Passage to read ->
— Begin —

Employee or independent contractor?


The distinction between whether a worker is properly characterised as an employee or an independent contractor can be difficult – and has important consequences.  In two significant decisions in 2022 the High Court clarified the test for determining the relationship between a business and its workers.  It means that businesses should ensure they have clear written contracts with their workers that comprehensively set out their relationship.

In 2022, two significant decisions by the High Court clarified the test for determining whether a worker is an ‘employee’ or an ‘independent contractor’.  That distinction can have significant consequences for businesses in many areas – including in relation to legal liability and obligations regarding payment, taxation and superannuation.

— End —

Challenge 1 ->
Edit the records from the line containing "This screenshot has height=877, width=1907." through the line containing "1024x2218 pixels. tap(512, 208)", changing "Website Widgets" to "Site Widgets" and leaving everything else untouched.

Stored data ->
— Begin —

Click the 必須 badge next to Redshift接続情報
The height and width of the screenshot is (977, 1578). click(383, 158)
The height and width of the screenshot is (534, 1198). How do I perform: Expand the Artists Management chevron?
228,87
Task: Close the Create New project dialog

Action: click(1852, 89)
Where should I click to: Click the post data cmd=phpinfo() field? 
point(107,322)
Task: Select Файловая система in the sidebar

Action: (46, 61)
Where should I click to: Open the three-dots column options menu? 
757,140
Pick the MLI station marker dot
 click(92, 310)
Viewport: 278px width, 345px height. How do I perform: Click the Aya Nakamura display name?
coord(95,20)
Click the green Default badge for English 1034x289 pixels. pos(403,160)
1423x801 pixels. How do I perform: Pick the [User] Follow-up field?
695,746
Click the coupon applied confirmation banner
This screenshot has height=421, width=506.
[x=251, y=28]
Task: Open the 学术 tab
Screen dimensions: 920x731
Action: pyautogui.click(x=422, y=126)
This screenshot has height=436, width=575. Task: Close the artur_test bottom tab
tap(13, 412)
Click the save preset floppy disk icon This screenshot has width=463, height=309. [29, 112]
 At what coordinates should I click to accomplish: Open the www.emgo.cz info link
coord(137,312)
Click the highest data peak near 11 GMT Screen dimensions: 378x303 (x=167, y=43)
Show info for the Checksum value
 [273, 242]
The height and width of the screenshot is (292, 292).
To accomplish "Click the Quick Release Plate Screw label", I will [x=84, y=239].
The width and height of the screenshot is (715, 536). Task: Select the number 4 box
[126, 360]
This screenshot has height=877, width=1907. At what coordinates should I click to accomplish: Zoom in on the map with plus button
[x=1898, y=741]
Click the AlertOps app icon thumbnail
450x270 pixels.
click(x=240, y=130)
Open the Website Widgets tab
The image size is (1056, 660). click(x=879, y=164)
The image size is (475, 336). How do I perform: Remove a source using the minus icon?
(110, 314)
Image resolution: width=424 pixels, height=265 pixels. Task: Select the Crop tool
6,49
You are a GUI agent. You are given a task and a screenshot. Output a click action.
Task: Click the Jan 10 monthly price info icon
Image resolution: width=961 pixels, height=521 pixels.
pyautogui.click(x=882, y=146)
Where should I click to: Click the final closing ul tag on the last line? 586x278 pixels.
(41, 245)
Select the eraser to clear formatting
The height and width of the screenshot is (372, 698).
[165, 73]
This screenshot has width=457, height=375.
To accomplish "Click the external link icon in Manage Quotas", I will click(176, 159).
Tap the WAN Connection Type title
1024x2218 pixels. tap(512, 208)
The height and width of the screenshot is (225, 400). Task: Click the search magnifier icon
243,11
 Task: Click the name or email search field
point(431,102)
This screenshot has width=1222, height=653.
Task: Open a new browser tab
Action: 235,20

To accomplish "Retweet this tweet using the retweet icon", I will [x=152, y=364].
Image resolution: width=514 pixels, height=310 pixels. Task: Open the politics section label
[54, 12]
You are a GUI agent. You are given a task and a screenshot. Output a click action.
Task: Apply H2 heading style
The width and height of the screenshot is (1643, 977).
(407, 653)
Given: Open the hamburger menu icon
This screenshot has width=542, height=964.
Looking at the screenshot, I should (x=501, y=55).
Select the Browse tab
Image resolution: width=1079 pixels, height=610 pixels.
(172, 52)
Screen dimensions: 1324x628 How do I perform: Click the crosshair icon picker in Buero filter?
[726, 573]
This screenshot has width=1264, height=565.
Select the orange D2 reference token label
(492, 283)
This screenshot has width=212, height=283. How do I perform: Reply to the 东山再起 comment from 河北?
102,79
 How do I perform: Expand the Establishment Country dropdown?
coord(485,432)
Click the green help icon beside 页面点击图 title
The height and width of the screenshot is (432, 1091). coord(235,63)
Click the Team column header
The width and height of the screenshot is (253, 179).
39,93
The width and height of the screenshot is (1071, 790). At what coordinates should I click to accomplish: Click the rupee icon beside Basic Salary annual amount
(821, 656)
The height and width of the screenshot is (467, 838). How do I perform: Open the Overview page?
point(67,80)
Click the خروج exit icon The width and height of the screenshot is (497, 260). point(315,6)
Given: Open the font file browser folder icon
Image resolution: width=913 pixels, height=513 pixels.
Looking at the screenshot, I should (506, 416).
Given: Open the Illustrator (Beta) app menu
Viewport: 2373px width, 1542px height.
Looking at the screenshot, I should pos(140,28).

— End —

Challenge 2 ->
According to the text on employees and independent contractors, what should businesses make sure they have with their workers?

Correct result 1 ->
This screenshot has height=877, width=1907. At what coordinates should I click to accomplish: Zoom in on the map with plus button
[x=1898, y=741]
Click the AlertOps app icon thumbnail
450x270 pixels.
click(x=240, y=130)
Open the Site Widgets tab
The image size is (1056, 660). click(x=879, y=164)
The image size is (475, 336). How do I perform: Remove a source using the minus icon?
(110, 314)
Image resolution: width=424 pixels, height=265 pixels. Task: Select the Crop tool
6,49
You are a GUI agent. You are given a task and a screenshot. Output a click action.
Task: Click the Jan 10 monthly price info icon
Image resolution: width=961 pixels, height=521 pixels.
pyautogui.click(x=882, y=146)
Where should I click to: Click the final closing ul tag on the last line? 586x278 pixels.
(41, 245)
Select the eraser to clear formatting
The height and width of the screenshot is (372, 698).
[165, 73]
This screenshot has width=457, height=375.
To accomplish "Click the external link icon in Manage Quotas", I will click(176, 159).
Tap the WAN Connection Type title
1024x2218 pixels. tap(512, 208)

Correct result 2 ->
Clear written contracts that comprehensively set out their relationship.